(Element and text position data)
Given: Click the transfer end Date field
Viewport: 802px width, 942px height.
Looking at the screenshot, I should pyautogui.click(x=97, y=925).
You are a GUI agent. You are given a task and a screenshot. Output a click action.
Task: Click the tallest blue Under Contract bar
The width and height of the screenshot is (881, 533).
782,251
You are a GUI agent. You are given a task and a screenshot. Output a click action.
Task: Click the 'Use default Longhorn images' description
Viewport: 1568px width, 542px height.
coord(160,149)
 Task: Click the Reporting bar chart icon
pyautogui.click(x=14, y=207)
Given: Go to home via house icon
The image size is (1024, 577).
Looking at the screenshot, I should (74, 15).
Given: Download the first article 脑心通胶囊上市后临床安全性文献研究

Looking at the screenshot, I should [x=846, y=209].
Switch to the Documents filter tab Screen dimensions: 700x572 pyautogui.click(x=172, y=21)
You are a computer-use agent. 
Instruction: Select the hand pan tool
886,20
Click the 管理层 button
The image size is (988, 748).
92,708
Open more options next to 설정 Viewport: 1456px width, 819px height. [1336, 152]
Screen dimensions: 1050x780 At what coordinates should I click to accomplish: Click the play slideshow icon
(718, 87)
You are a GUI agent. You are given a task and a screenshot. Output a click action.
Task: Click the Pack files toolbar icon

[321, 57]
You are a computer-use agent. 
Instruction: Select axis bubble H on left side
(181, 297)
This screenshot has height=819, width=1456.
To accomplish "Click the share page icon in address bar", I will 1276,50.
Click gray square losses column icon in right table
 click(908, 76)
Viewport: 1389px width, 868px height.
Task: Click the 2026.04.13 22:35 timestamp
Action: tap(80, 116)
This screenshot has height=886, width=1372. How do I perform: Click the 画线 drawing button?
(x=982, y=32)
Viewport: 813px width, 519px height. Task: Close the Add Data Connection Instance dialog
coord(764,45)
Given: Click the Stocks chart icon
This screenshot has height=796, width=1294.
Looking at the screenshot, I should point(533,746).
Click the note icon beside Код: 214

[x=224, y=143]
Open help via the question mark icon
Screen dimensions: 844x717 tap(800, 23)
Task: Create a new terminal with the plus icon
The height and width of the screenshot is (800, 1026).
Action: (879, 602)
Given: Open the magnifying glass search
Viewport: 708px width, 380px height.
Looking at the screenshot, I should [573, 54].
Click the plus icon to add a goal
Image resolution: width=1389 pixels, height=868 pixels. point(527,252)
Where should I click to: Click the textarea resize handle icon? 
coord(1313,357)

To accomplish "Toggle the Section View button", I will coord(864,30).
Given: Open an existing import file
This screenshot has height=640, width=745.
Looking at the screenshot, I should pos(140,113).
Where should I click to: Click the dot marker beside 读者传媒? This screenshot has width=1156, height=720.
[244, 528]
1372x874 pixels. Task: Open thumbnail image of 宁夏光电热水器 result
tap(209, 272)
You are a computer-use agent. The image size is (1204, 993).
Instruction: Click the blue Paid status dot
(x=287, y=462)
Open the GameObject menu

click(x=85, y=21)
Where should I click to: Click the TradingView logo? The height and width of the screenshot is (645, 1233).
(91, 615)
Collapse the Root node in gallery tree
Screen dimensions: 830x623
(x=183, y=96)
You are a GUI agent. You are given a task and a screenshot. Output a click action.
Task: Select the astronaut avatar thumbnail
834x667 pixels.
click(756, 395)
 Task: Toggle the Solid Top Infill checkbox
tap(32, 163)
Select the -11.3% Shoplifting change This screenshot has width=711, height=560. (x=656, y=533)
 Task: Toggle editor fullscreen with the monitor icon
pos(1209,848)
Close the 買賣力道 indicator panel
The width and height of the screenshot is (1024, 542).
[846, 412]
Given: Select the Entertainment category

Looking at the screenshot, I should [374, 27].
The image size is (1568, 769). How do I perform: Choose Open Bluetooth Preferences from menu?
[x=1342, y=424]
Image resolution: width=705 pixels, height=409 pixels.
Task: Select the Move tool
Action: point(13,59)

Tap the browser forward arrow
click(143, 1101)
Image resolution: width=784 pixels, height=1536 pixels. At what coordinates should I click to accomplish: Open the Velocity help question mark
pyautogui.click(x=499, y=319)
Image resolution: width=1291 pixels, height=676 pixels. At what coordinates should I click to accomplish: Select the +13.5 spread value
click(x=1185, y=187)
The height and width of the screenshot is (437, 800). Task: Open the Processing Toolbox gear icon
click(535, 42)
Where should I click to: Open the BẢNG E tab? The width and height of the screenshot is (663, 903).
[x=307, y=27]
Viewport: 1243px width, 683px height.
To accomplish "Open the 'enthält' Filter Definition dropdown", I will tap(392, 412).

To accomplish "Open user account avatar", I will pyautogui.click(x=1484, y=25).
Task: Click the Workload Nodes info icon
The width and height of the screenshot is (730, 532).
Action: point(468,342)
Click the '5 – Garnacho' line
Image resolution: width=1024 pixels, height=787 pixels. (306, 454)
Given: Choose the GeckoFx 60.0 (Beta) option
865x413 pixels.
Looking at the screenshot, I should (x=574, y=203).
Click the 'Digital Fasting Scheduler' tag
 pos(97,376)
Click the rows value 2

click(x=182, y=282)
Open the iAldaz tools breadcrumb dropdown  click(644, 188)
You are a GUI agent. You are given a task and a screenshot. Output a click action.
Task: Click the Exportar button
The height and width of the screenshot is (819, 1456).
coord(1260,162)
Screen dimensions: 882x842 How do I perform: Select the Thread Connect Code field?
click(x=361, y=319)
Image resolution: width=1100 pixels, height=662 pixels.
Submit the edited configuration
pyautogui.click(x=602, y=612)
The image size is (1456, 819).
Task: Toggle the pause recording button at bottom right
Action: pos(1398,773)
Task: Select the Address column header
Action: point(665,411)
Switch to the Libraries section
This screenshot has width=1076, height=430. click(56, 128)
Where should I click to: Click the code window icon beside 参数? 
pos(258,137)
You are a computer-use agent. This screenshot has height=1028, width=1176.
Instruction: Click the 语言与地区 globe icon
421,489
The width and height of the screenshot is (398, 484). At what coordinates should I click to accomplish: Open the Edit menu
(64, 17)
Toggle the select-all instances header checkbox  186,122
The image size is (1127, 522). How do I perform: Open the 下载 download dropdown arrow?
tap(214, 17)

**Given instruction:**
Convert all of the entries above into a numbered list, one line per item, and leave out the blank lines.

**Completed task:**
1. Given: Click the transfer end Date field
2. Viewport: 802px width, 942px height.
3. Looking at the screenshot, I should pyautogui.click(x=97, y=925).
4. You are a GUI agent. You are given a task and a screenshot. Output a click action.
5. Task: Click the tallest blue Under Contract bar
6. The width and height of the screenshot is (881, 533).
7. 782,251
8. You are a GUI agent. You are given a task and a screenshot. Output a click action.
9. Task: Click the 'Use default Longhorn images' description
10. Viewport: 1568px width, 542px height.
11. coord(160,149)
12.  Task: Click the Reporting bar chart icon
13. pyautogui.click(x=14, y=207)
14. Given: Go to home via house icon
15. The image size is (1024, 577).
16. Looking at the screenshot, I should (74, 15).
17. Given: Download the first article 脑心通胶囊上市后临床安全性文献研究
18. Looking at the screenshot, I should [x=846, y=209].
19. Switch to the Documents filter tab Screen dimensions: 700x572 pyautogui.click(x=172, y=21)
20. You are a computer-use agent. 
21. Instruction: Select the hand pan tool
22. 886,20
23. Click the 管理层 button
24. The image size is (988, 748).
25. 92,708
26. Open more options next to 설정 Viewport: 1456px width, 819px height. [1336, 152]
27. Screen dimensions: 1050x780 At what coordinates should I click to accomplish: Click the play slideshow icon
28. (718, 87)
29. You are a GUI agent. You are given a task and a screenshot. Output a click action.
30. Task: Click the Pack files toolbar icon
31. [321, 57]
32. You are a computer-use agent. 
33. Instruction: Select axis bubble H on left side
34. (181, 297)
35. This screenshot has height=819, width=1456.
36. To accomplish "Click the share page icon in address bar", I will 1276,50.
37. Click gray square losses column icon in right table
38.  click(908, 76)
39. Viewport: 1389px width, 868px height.
40. Task: Click the 2026.04.13 22:35 timestamp
41. Action: tap(80, 116)
42. This screenshot has height=886, width=1372. How do I perform: Click the 画线 drawing button?
43. (x=982, y=32)
44. Viewport: 813px width, 519px height. Task: Close the Add Data Connection Instance dialog
45. coord(764,45)
46. Given: Click the Stocks chart icon
47. This screenshot has height=796, width=1294.
48. Looking at the screenshot, I should point(533,746).
49. Click the note icon beside Код: 214
50. [x=224, y=143]
51. Open help via the question mark icon
52. Screen dimensions: 844x717 tap(800, 23)
53. Task: Create a new terminal with the plus icon
54. The height and width of the screenshot is (800, 1026).
55. Action: (879, 602)
56. Given: Open the magnifying glass search
57. Viewport: 708px width, 380px height.
58. Looking at the screenshot, I should [573, 54].
59. Click the plus icon to add a goal
60. Image resolution: width=1389 pixels, height=868 pixels. point(527,252)
61. Where should I click to: Click the textarea resize handle icon? 
62. coord(1313,357)
63. To accomplish "Toggle the Section View button", I will coord(864,30).
64. Given: Open an existing import file
65. This screenshot has height=640, width=745.
66. Looking at the screenshot, I should pos(140,113).
67. Where should I click to: Click the dot marker beside 读者传媒? This screenshot has width=1156, height=720.
68. [244, 528]
69. 1372x874 pixels. Task: Open thumbnail image of 宁夏光电热水器 result
70. tap(209, 272)
71. You are a computer-use agent. The image size is (1204, 993).
72. Instruction: Click the blue Paid status dot
73. (x=287, y=462)
74. Open the GameObject menu
75. click(x=85, y=21)
76. Where should I click to: Click the TradingView logo? The height and width of the screenshot is (645, 1233).
77. (91, 615)
78. Collapse the Root node in gallery tree
79. Screen dimensions: 830x623
80. (x=183, y=96)
81. You are a GUI agent. You are given a task and a screenshot. Output a click action.
82. Task: Select the astronaut avatar thumbnail
83. 834x667 pixels.
84. click(756, 395)
85.  Task: Toggle the Solid Top Infill checkbox
86. tap(32, 163)
87. Select the -11.3% Shoplifting change This screenshot has width=711, height=560. (x=656, y=533)
88.  Task: Toggle editor fullscreen with the monitor icon
89. pos(1209,848)
90. Close the 買賣力道 indicator panel
91. The width and height of the screenshot is (1024, 542).
92. [846, 412]
93. Given: Select the Entertainment category
94. Looking at the screenshot, I should [374, 27].
95. The image size is (1568, 769). How do I perform: Choose Open Bluetooth Preferences from menu?
96. [x=1342, y=424]
97. Image resolution: width=705 pixels, height=409 pixels.
98. Task: Select the Move tool
99. Action: point(13,59)
100. Tap the browser forward arrow
101. click(143, 1101)
102. Image resolution: width=784 pixels, height=1536 pixels. At what coordinates should I click to accomplish: Open the Velocity help question mark
103. pyautogui.click(x=499, y=319)
104. Image resolution: width=1291 pixels, height=676 pixels. At what coordinates should I click to accomplish: Select the +13.5 spread value
105. click(x=1185, y=187)
106. The height and width of the screenshot is (437, 800). Task: Open the Processing Toolbox gear icon
107. click(535, 42)
108. Where should I click to: Open the BẢNG E tab? The width and height of the screenshot is (663, 903).
109. [x=307, y=27]
110. Viewport: 1243px width, 683px height.
111. To accomplish "Open the 'enthält' Filter Definition dropdown", I will tap(392, 412).
112. To accomplish "Open user account avatar", I will pyautogui.click(x=1484, y=25).
113. Task: Click the Workload Nodes info icon
114. The width and height of the screenshot is (730, 532).
115. Action: point(468,342)
116. Click the '5 – Garnacho' line
117. Image resolution: width=1024 pixels, height=787 pixels. (306, 454)
118. Given: Choose the GeckoFx 60.0 (Beta) option
119. 865x413 pixels.
120. Looking at the screenshot, I should (x=574, y=203).
121. Click the 'Digital Fasting Scheduler' tag
122.  pos(97,376)
123. Click the rows value 2
124. click(x=182, y=282)
125. Open the iAldaz tools breadcrumb dropdown  click(644, 188)
126. You are a GUI agent. You are given a task and a screenshot. Output a click action.
127. Task: Click the Exportar button
128. The height and width of the screenshot is (819, 1456).
129. coord(1260,162)
130. Screen dimensions: 882x842 How do I perform: Select the Thread Connect Code field?
131. click(x=361, y=319)
132. Image resolution: width=1100 pixels, height=662 pixels.
133. Submit the edited configuration
134. pyautogui.click(x=602, y=612)
135. The image size is (1456, 819).
136. Task: Toggle the pause recording button at bottom right
137. Action: pos(1398,773)
138. Task: Select the Address column header
139. Action: point(665,411)
140. Switch to the Libraries section
141. This screenshot has width=1076, height=430. click(56, 128)
142. Where should I click to: Click the code window icon beside 参数? 
143. pos(258,137)
144. You are a computer-use agent. This screenshot has height=1028, width=1176.
145. Instruction: Click the 语言与地区 globe icon
146. 421,489
147. The width and height of the screenshot is (398, 484). At what coordinates should I click to accomplish: Open the Edit menu
148. (64, 17)
149. Toggle the select-all instances header checkbox  186,122
150. The image size is (1127, 522). How do I perform: Open the 下载 download dropdown arrow?
151. tap(214, 17)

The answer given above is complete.